## Auszuführende Aufgabe
Ersetze in den folgenden Zeilen „Inloggen“ durch „Aanmelden“ und gib alle Zeilen sonst unverändert wieder.

## Bereitgestellte Zeilen
┄┄┄┄┄┄
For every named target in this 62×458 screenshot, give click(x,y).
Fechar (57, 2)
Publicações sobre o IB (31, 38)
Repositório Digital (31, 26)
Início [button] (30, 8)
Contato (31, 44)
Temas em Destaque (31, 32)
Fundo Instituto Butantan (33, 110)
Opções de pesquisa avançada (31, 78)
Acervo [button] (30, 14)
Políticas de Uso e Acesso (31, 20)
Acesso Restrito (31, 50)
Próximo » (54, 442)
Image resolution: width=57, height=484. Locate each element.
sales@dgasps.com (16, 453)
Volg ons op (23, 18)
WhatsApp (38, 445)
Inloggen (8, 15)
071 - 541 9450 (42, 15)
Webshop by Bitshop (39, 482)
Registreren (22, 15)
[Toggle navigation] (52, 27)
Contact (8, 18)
┄┄┄┄┄┄
## Ergebnis der Aufgabe
For every named target in this 62×458 screenshot, give click(x,y).
Fechar (57, 2)
Publicações sobre o IB (31, 38)
Repositório Digital (31, 26)
Início [button] (30, 8)
Contato (31, 44)
Temas em Destaque (31, 32)
Fundo Instituto Butantan (33, 110)
Opções de pesquisa avançada (31, 78)
Acervo [button] (30, 14)
Políticas de Uso e Acesso (31, 20)
Acesso Restrito (31, 50)
Próximo » (54, 442)
Image resolution: width=57, height=484. Locate each element.
sales@dgasps.com (16, 453)
Volg ons op (23, 18)
WhatsApp (38, 445)
Aanmelden (8, 15)
071 - 541 9450 (42, 15)
Webshop by Bitshop (39, 482)
Registreren (22, 15)
[Toggle navigation] (52, 27)
Contact (8, 18)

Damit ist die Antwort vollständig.